Rich investors bought huge plantations along the Mississippi River where the land was cheap and river transportation of bales of cotton to New Orleans and world markets was available. The tycoons of the new plantation empires went to the slave markets with orders for thousands of slaves. The price of young, strong field hands was greatly inflated. Slave holders in Northern and border states began to sell their slaves in large numbers. Being "sold down the river" (i.e. down the Ohio, Missouri, and Mississippi Rivers for sale to large plantations) was the bitter experience of many slaves. Many slave families were dissolved by the terms of the sale, the logistics of their transfer to new owners, and the realities of labor on the new plantations.

Massive selling of slaves down the river over a few decades resulted in a "whitening " of Northern and border states and a "blackening" of the deep South. This set the stage for the psychological and cultural alienation of North and South that led to the Civil War.

The huge cotton plantations on the Mississippi were not run by the planters as they often were in Virginia. The were run by hired overseers. Slave quarters were situated a great distance from the planter's mansion.

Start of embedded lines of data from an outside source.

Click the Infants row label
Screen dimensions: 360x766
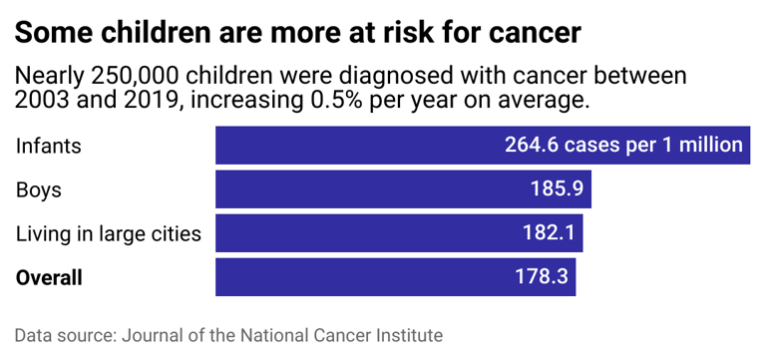[x=48, y=146]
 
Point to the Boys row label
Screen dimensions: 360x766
[x=39, y=189]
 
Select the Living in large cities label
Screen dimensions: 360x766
[x=109, y=234]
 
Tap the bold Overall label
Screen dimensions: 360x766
[x=49, y=278]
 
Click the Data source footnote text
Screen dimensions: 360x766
[x=228, y=335]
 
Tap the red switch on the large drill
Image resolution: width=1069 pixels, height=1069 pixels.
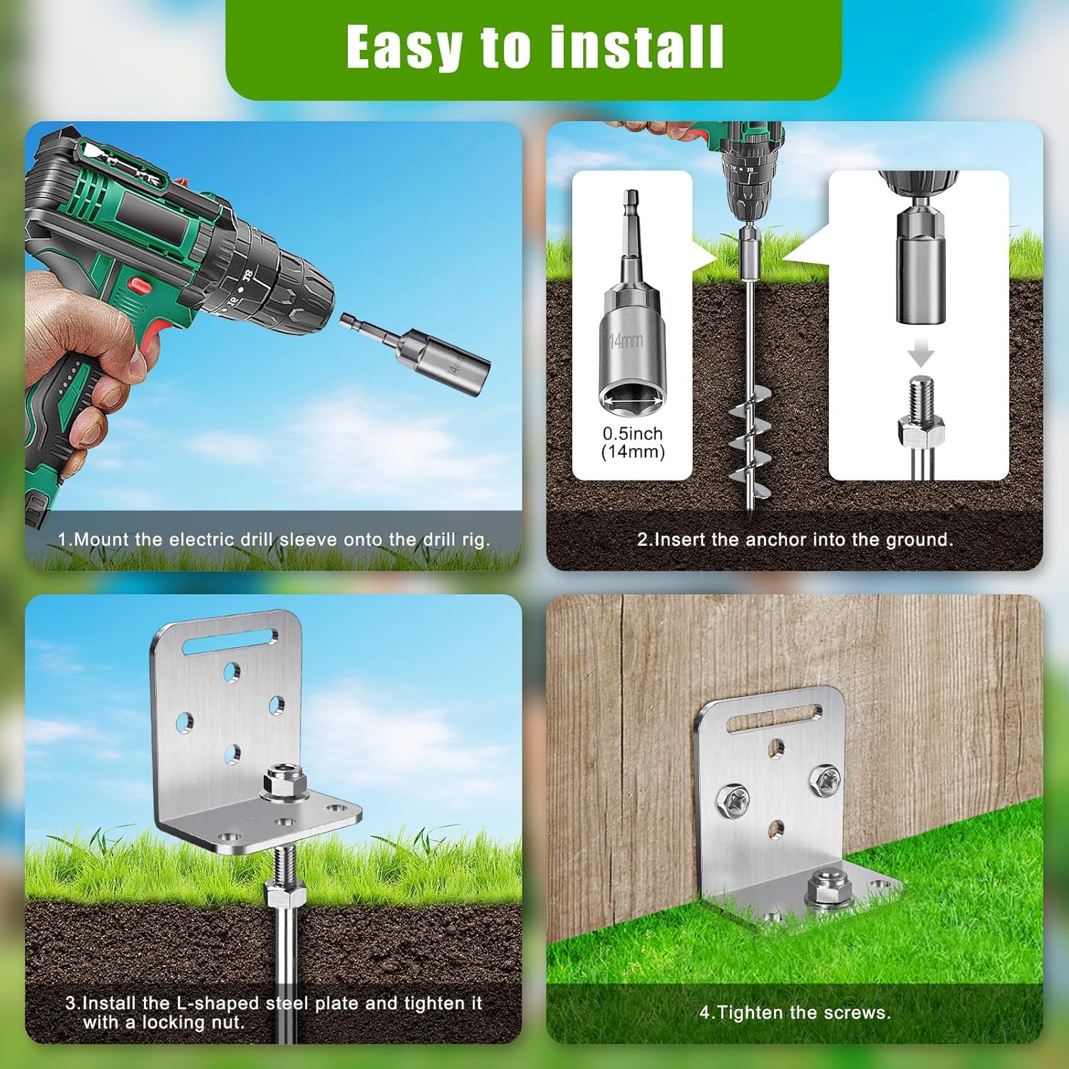(140, 286)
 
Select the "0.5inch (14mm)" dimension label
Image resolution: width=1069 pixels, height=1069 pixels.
(633, 443)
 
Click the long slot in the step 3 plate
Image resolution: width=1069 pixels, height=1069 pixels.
(230, 641)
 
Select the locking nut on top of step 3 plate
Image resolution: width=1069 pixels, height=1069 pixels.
(285, 781)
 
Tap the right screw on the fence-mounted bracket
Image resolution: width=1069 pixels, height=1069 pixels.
(825, 780)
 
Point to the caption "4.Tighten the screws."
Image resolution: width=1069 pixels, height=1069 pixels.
(795, 1012)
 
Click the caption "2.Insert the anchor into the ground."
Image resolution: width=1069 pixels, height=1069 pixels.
(795, 539)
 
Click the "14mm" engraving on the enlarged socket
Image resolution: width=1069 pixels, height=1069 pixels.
(626, 341)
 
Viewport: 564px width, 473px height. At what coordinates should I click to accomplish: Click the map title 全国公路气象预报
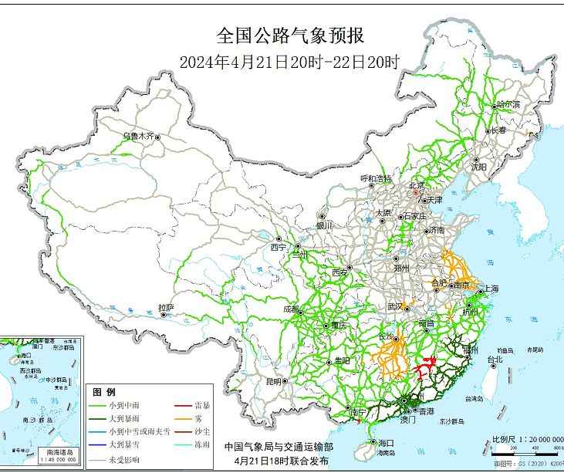coord(289,36)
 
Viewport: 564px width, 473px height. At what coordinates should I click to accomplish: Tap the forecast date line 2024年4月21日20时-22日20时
coord(289,63)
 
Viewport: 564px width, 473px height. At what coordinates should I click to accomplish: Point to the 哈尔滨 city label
coord(508,103)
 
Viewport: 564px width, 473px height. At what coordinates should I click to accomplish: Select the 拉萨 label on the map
coord(166,308)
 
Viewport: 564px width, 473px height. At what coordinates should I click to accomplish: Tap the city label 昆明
coord(273,381)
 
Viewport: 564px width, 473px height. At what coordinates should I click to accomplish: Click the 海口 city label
coord(386,443)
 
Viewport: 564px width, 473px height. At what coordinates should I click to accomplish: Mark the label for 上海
coord(491,289)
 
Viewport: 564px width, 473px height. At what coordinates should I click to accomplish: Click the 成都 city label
coord(292,309)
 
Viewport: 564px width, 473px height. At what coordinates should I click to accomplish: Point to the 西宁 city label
coord(278,248)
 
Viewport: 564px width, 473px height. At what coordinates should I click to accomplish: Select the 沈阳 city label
coord(478,167)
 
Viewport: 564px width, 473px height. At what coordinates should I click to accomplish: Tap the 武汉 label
coord(396,307)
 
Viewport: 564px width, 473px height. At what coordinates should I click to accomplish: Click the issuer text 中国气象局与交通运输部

This was very different from My Old Kentucky Home, a song written by Stephen Foster, a white northerner, about the nostalgic love of a slave for his home. As Foster sat on the veranda of his friend's home in Bardsville, Kentucky, he was fifty yards from the little cabins where the slaves lived. As Foster sipped his mint julep in the twilight, he romantically fantasized about how the happy slaves love their cozy little cabins.

However, not even Foster could find anything romantic to say about the isolated slave quarters in the Mississippi plantations. Since the slaves were out of sight, the planters did not know if the overseers were kind or cruel, and in many

cases did not want to know. The hired overseers had no chivalry or genteel manners like the old planter class, but were closer in type to prison wardens. The new plantations were essentially prison systems, and the work was done by black chain gangs driven by the whip.

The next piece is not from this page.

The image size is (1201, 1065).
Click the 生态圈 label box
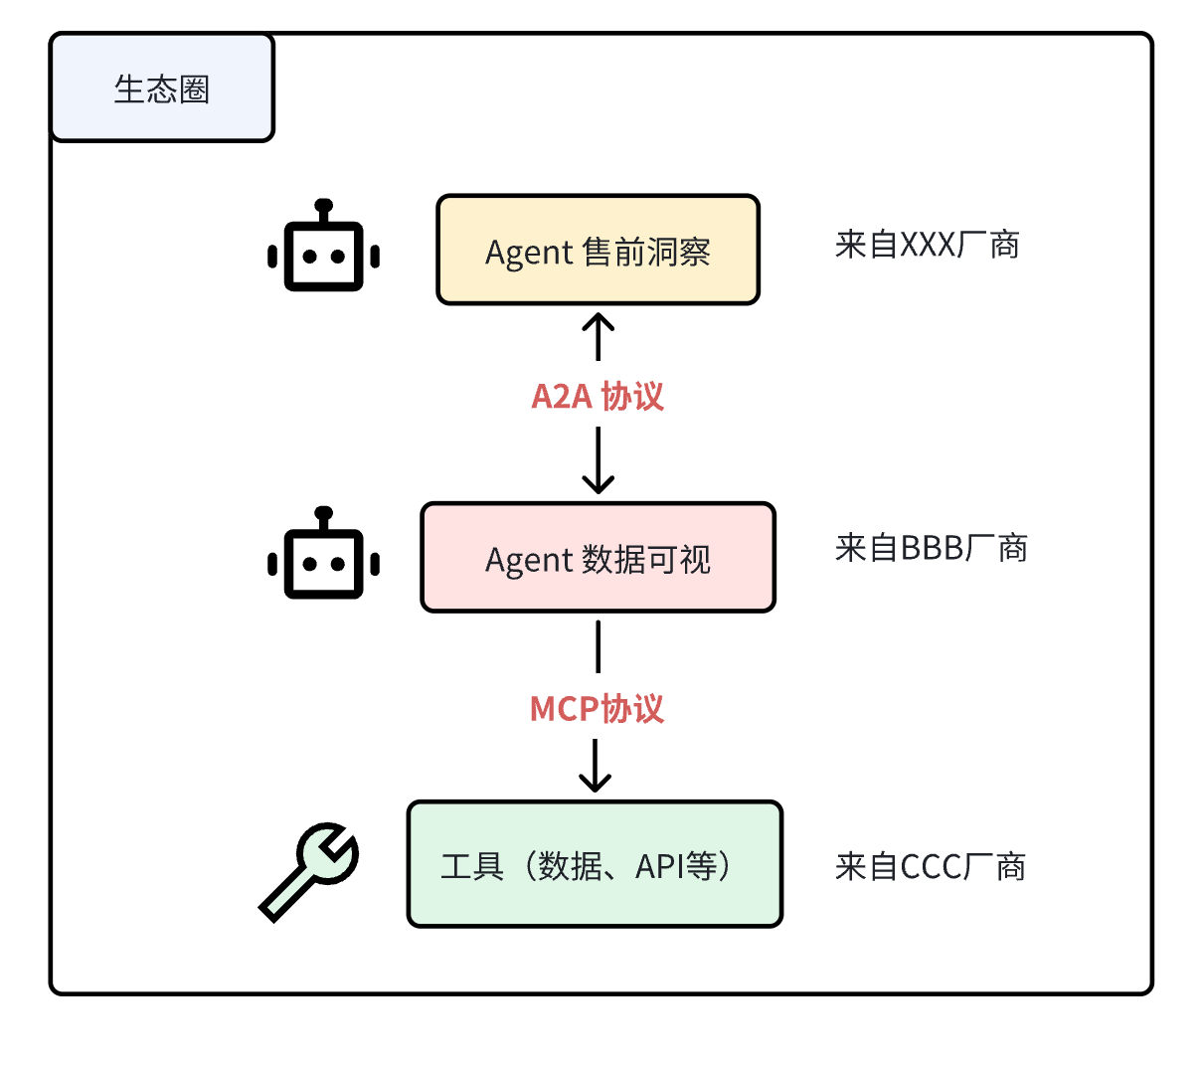tap(161, 89)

The isolated field hands fell in status and became untouchables because they were alienated from society. Prior to the rise of the overseer system, slaves occupied the bottom rung of the social hierarchy, but at least they had a place within the social community. As a result, slaves often rose to be the "straw boss" for a work team and sometimes were trusted as plantation foremen. A senior house slave might even become a "major domo" (majorus domesticus, appointed head of the house) and virtually rule the great house. They could bully the slaves of lesser status and scold the white folks if they were late for dinner or had bad table manners. Such promotions did not come to a field hand under a hired overseer. Such slaves were pariahs and outcasts from society like prison chain gangs condemned to hard labor for life. They were like lost souls in existential despair in a room with a sign over the door that says "No one gets out alive."

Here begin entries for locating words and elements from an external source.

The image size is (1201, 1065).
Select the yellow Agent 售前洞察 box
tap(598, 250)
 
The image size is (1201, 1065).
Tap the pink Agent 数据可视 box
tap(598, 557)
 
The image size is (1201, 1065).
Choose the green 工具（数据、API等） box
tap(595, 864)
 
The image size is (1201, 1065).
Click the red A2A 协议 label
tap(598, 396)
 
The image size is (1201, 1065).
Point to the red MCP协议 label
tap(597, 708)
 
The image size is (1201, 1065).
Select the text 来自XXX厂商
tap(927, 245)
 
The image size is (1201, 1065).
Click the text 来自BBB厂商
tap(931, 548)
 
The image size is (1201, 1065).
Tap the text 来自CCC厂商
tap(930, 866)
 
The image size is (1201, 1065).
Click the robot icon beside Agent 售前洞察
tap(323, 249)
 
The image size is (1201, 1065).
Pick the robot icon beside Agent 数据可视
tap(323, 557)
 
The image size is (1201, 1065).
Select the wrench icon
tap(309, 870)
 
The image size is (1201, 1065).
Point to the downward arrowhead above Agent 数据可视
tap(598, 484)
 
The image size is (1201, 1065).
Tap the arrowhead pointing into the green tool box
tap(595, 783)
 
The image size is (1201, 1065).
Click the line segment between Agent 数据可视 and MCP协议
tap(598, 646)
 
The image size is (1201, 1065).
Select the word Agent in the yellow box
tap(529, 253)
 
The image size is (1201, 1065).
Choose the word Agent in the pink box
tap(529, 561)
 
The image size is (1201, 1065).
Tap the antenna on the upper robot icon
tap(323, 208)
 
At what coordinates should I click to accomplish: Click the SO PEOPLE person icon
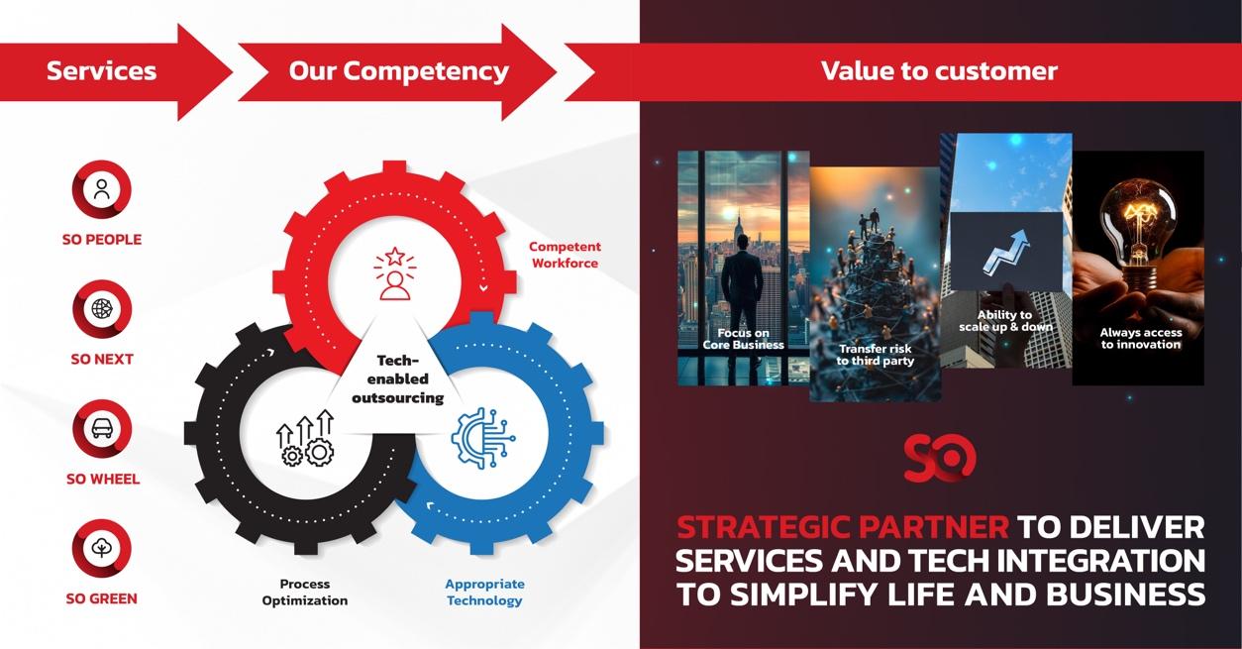pyautogui.click(x=102, y=190)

"O God, I could be bounded in a nut shell and count myself a king of infinite space were it not that I have bad dreams."

Jim Crow racism

In 1920, a half century after the Civil War, large numbers of white farmers began buying tractors. Black sharecroppers had mules, but mules could not compete with tractors. Sharecroppers could not pay rent in cash, so they paid by sharing one third of their crop with the land owners. They did not have the cash flow or financial leverage from owning real estate to qualify for a bank loan to buy a tractor.

Beginning in 1920, economic pressures began to force blacks off the land by the millions. They flooded into the towns and cities, resulting in great anxiety for the white folks of the towns. The municipal governments began to zone the towns to have white neighborhoods and black neighborhoods. Blacks could come downtown during daylight hours to buy and sell, but were required to return home by sunset. Each town had a black and a white drinking fountain, a black and a white restaurant, and black and white schools.

On the positive side of the scales, a small black professional middle class emerged in the black neighborhoods to provide leadership. The leadership of the black clergy was particularly vital. The black middle class did not desert the people in poor black neighborhoods as they often do today. The black community had social solidarity and a vibrant community life.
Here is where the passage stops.